**WHAT IS EXPECTED**
Starting at the line containing "This screenshot has height=624, width=1568." and ending with the last line of the material, write the lines out again with "Memory graph thumbnail" switched to "Memory graph preview" and nothing else changed. Leave the pictures out.

=======

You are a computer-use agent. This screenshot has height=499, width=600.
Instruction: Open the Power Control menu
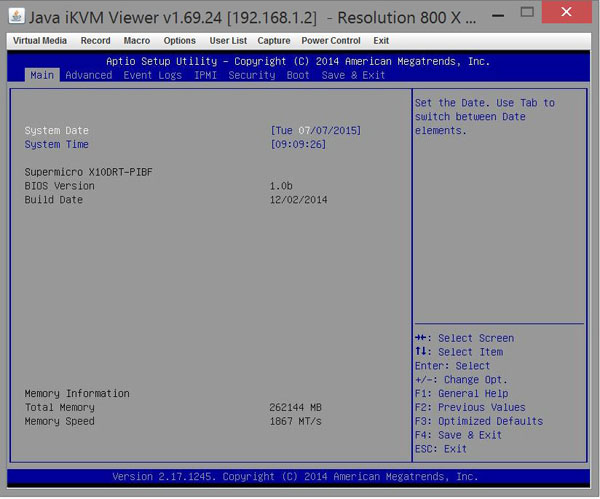pyautogui.click(x=331, y=41)
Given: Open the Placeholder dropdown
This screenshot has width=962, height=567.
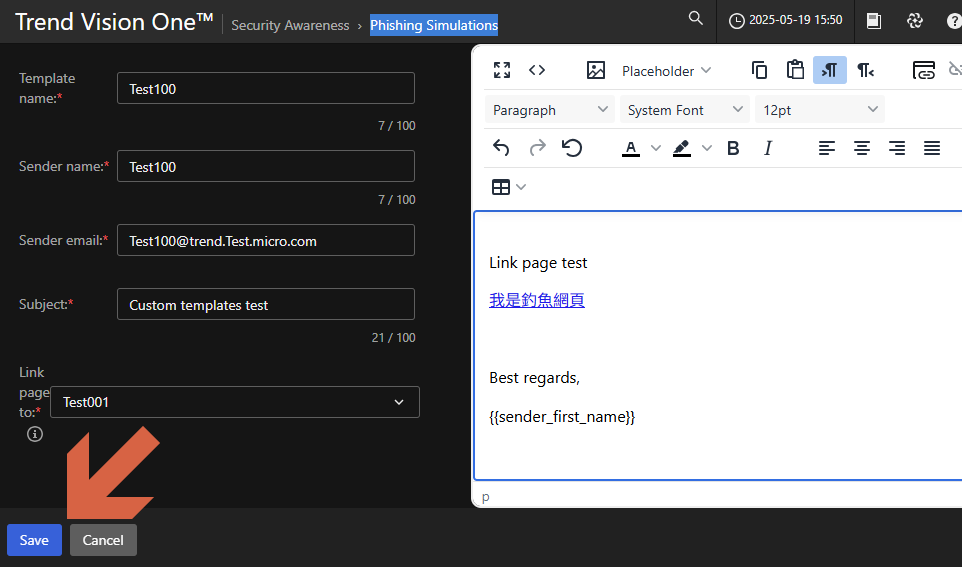Looking at the screenshot, I should (666, 70).
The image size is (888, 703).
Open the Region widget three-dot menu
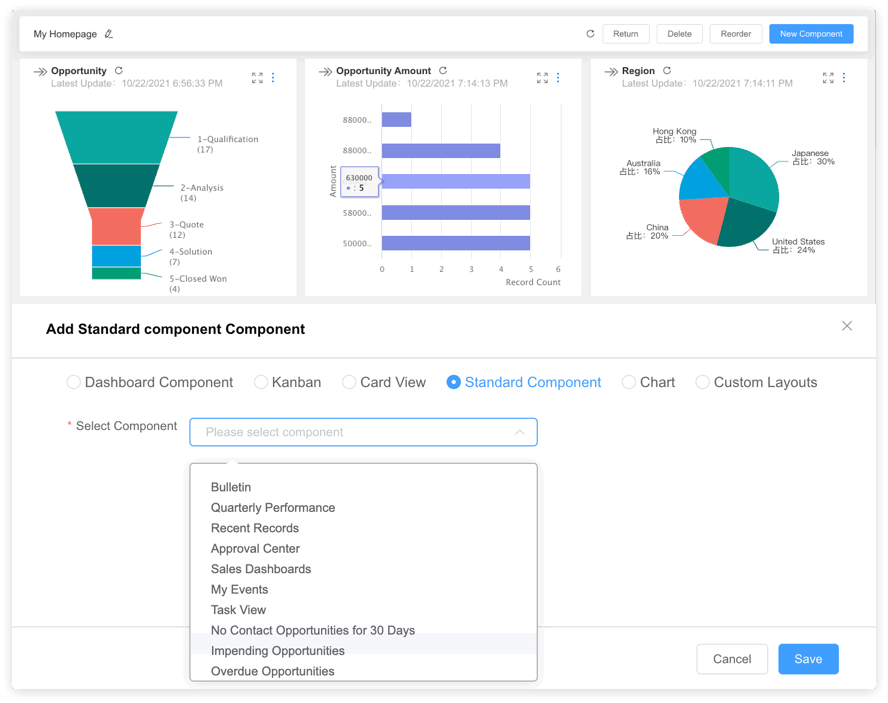pos(844,78)
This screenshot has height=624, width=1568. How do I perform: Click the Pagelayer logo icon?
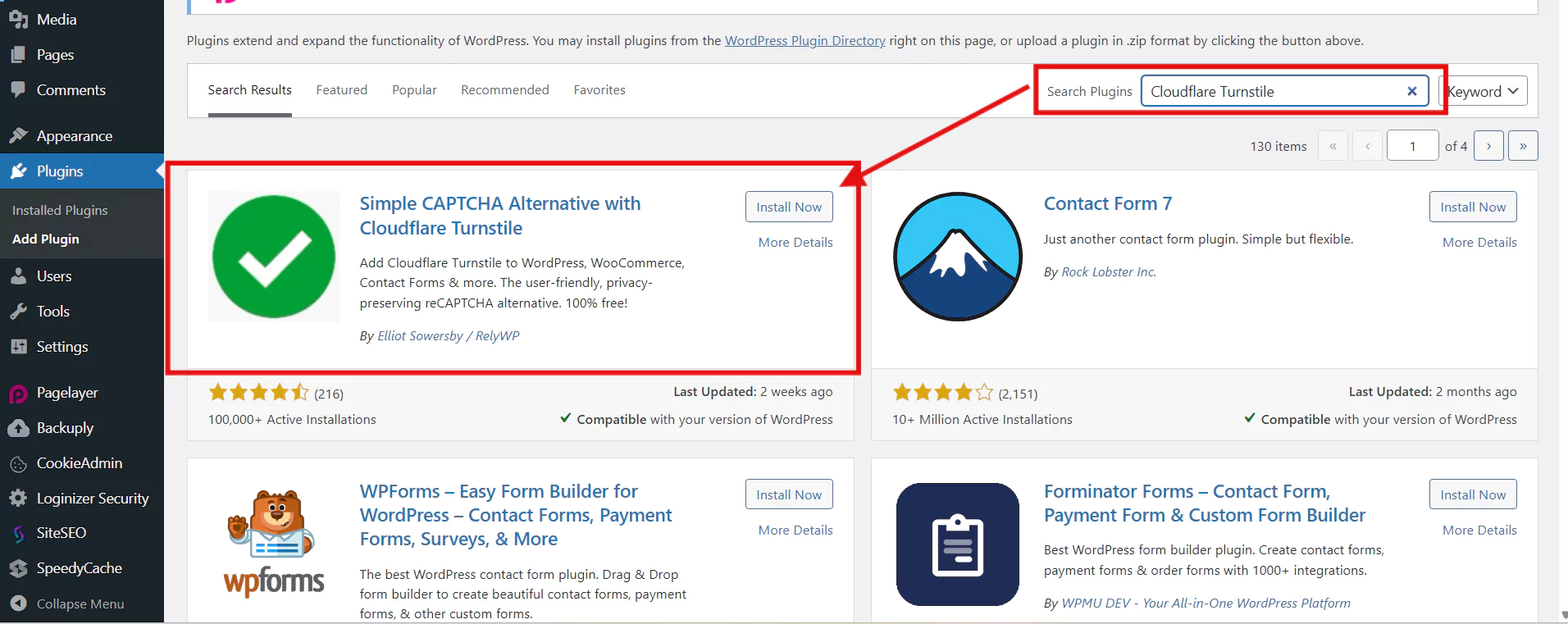18,394
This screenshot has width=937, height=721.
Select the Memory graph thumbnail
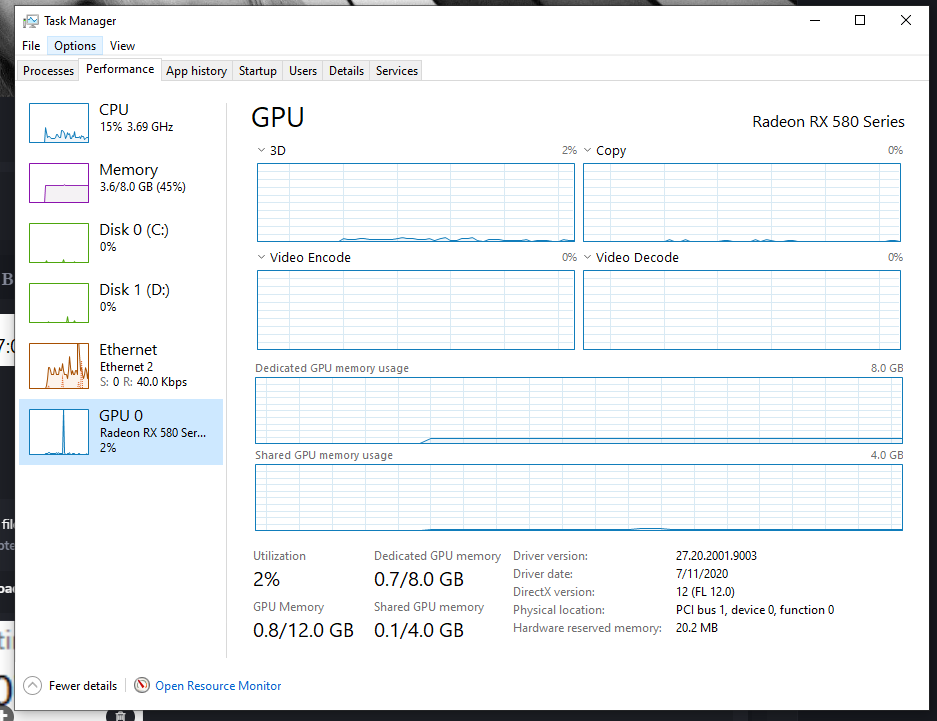coord(60,183)
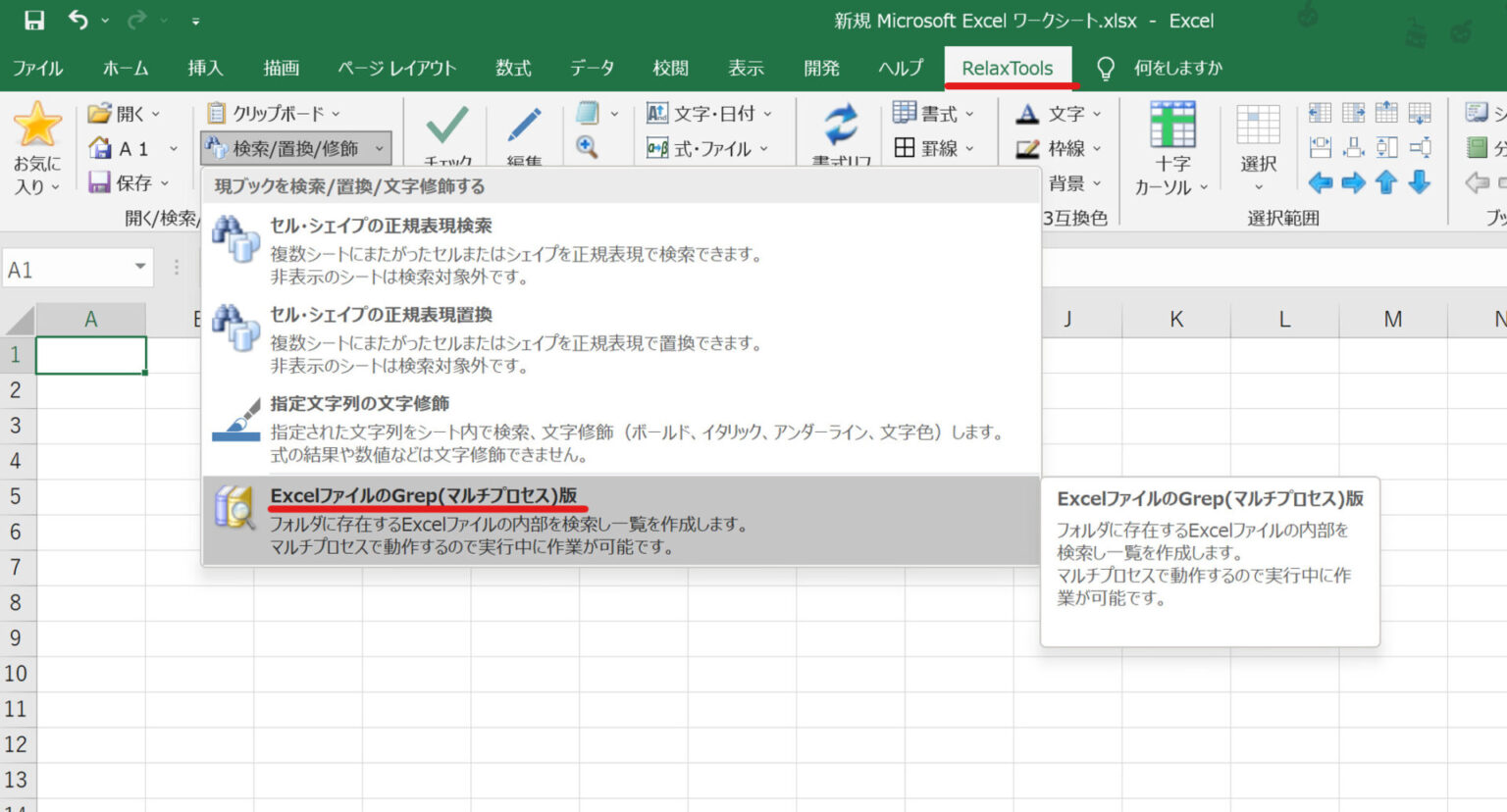Select ExcelファイルのGrep(マルチプロセス)版 menu entry
1507x812 pixels.
pyautogui.click(x=426, y=495)
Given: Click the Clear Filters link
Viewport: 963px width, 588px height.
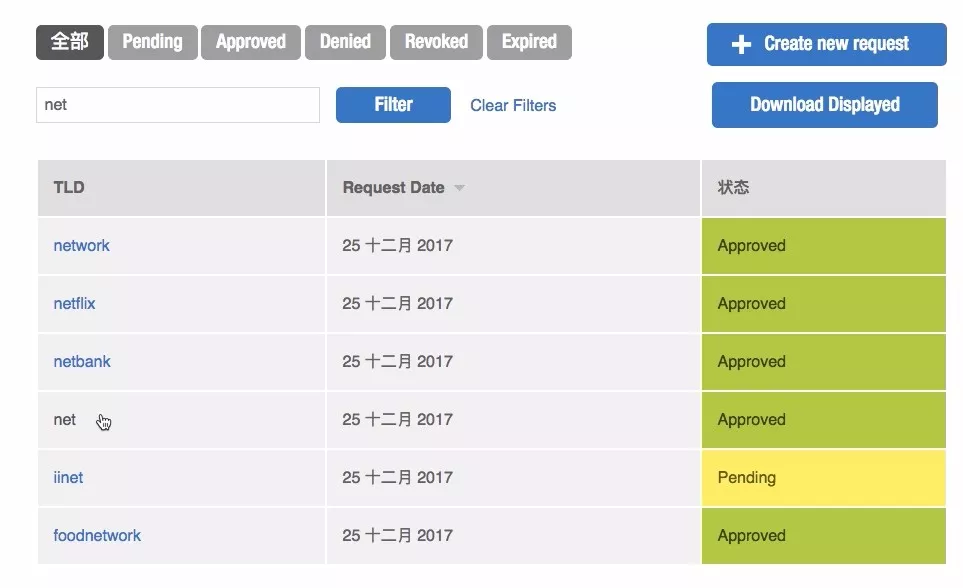Looking at the screenshot, I should tap(513, 105).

=======

**FULL SOLUTION**
This screenshot has height=624, width=1568. How do I perform: Click the Pagelayer logo icon?
18,394
This screenshot has width=937, height=721.
Select the Memory graph preview
coord(60,183)
Select ExcelファイルのGrep(マルチプロセス)版 menu entry
1507x812 pixels.
pyautogui.click(x=426, y=495)
Given: Click the Clear Filters link
Viewport: 963px width, 588px height.
Looking at the screenshot, I should tap(513, 105).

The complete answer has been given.